15 Et ceux qui avaient pris la charge de mettre Paul en sûreté, le menèrent jusqu’à Athènes, et ils en partirent après avoir reçu ordre de [Paul de dire] à Silas et à Timothée qu’ils le vinssent bientôt rejoindre.
16 Et comme Paul les attendait à Athènes, son esprit s’aigrissait en lui-même, en considérant cette ville entièrement adonnée à l’idolâtrie.
17 Il disputait donc dans la Synagogue avec les Juifs et avec les dévots, et tous les jours dans la place publique avec ceux qui s’y rencontraient.
18 Et quelques-uns d’entre les Philosophes Epicuriens et d’entre les Stoïciens, se mirent à parler avec lui, et les uns disaient : que veut dire ce discoureur? et les autres disaient : il semble être annonciateur de dieux étrangers; parce qu’il leur annonçait Jésus et la résurrection.
19 Et l’ayant pris ils le menèrent dans l’Aréopage, [et lui] dirent : ne pourrons-nous point savoir quelle est cette nouvelle doctrine dont tu parles?
20 Car tu nous remplis les oreilles de certaines choses étranges; nous voulons donc savoir ce que veulent dire ces choses.
21 Or tous les Athéniens et les étrangers qui demeuraient à [Athènes], ne s’occupaient à autre chose qu’à dire ou à ouïr quelque nouvelle.
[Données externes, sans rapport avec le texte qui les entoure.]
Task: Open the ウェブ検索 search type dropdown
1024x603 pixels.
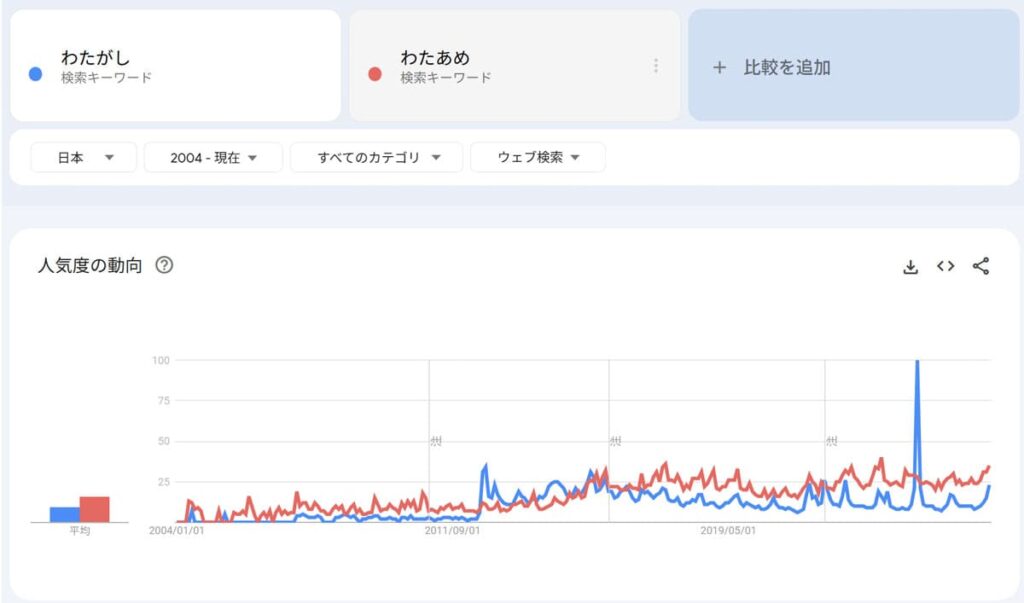Action: coord(537,157)
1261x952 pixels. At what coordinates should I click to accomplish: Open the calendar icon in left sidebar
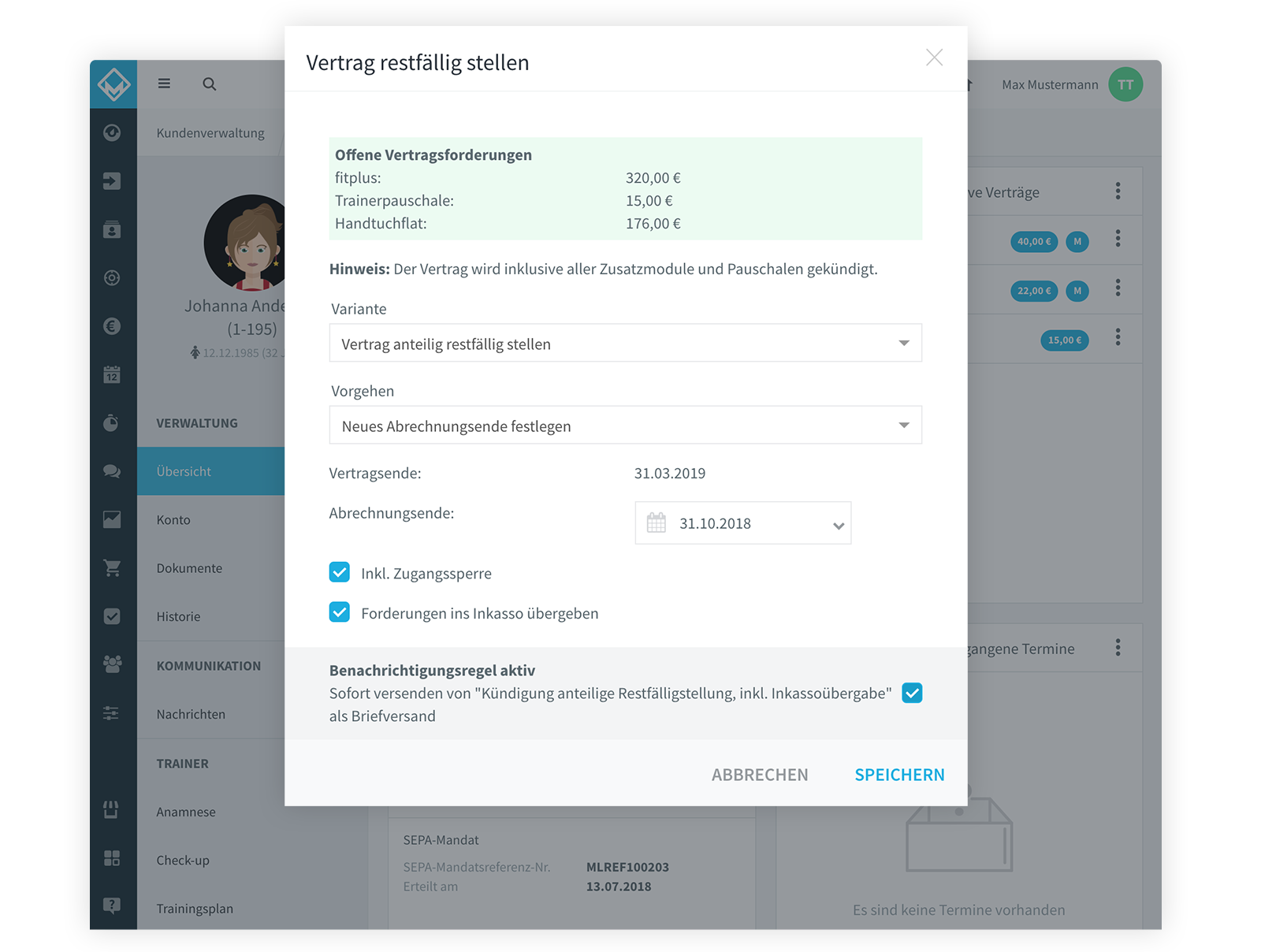[x=112, y=374]
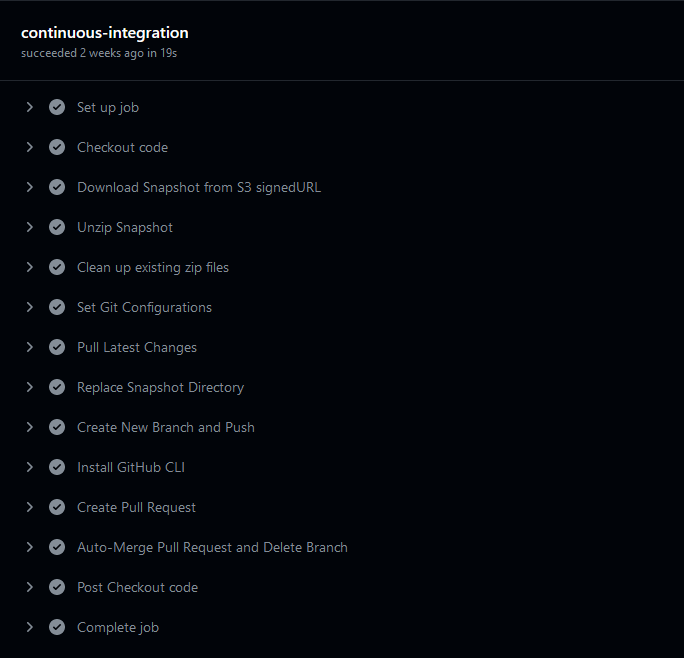Click the status checkmark for Set Git Configurations
This screenshot has height=658, width=684.
(57, 307)
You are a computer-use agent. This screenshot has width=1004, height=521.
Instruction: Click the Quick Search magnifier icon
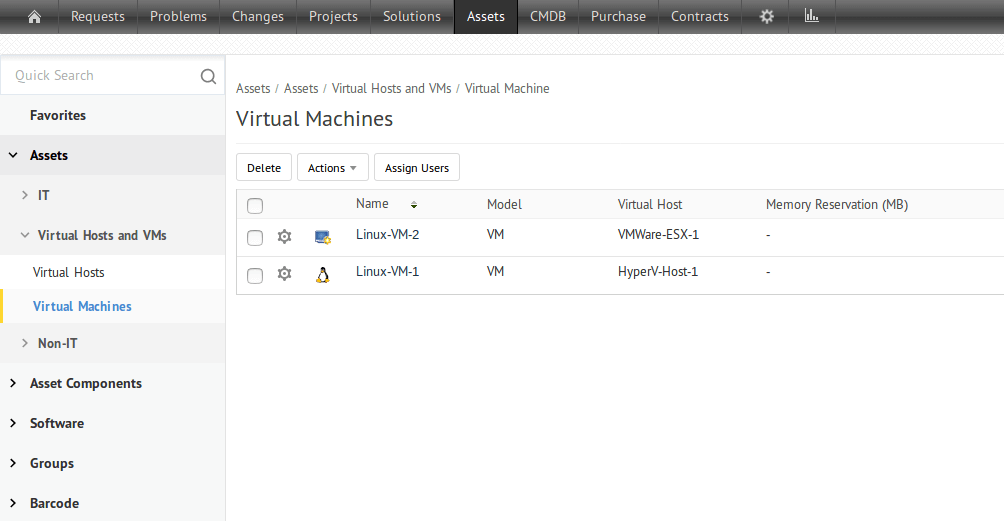coord(208,76)
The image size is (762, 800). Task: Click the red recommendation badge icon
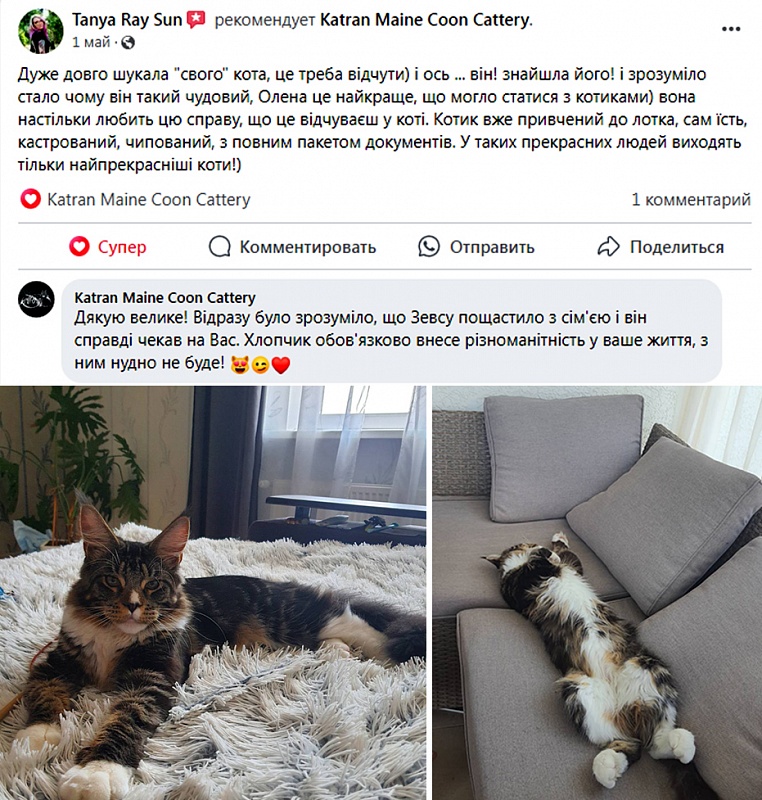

22 Paul étant donc au milieu de l’Aréopage, [leur] dit : hommes Athéniens! je vous vois comme trop dévots en toutes choses.
23 Car en passant et en contemplant vos dévotions, j’ai trouvé même un autel sur lequel était écrit : AU DIEU INCONNU; celui donc que vous honorez sans le connaître, c’est celui que je vous annonce.
24 Le Dieu qui a fait le monde et toutes les choses qui y sont, étant le Seigneur du Ciel et de la terre, n’habite point dans des temples faits de main;
25 Et il n’est point servi par les mains des hommes, [comme] s’il avait besoin de quelque chose, vu que c’est lui qui donne à tous la vie, la respiration, et toutes choses; 26 Et il a fait d’un seul sang tout le genre humain, pour habiter sur toute l’étendue de la terre, ayant déterminé les saisons qu’il a établies, et les bornes de leur habitation :
27 Afin qu’ils cherchent le Seigneur, pour voir s’ils pourraient en quelque sorte le toucher en tâtonnant, et le trouver; quoiqu’il ne soit pas loin d’un chacun de nous.
28 Car par lui nous avons la vie, le mouvement et l’être; selon ce que quelques-uns même de vos poëtes ont dit; car aussi nous sommes sa race.
29 Etant donc la race de Dieu, nous ne devons point estimer que la divinité soit semblable à l’or, ou à l’argent, ou à la pierre taillée par l’art et l’industrie des hommes.
30 Mais Dieu passant par-dessus ces temps de l’ignorance, annonce maintenant à tous les hommes en tous lieux qu’ils se repentent.
31 Parce qu’il a arrêté un jour auquel il doit juger selon la justice le monde universel, par l’homme qu’il a destiné [pour cela] ; de quoi il a donné une preuve certaine à tous, en l’ayant ressuscité d’entre les morts.
32 Mais quand ils ouïrent ce mot de la résurrection des morts, les uns s’en moquaient, et les autres disaient : nous t’entendrons encore sur cela.
33 Et Paul sortit ainsi du milieu d’eux.
34 Quelques-uns pourtant se joignirent à lui, et crurent; entre lesquels même était Denis l’Aréopagite, et une femme nommée Damaris, et quelques autres avec eux.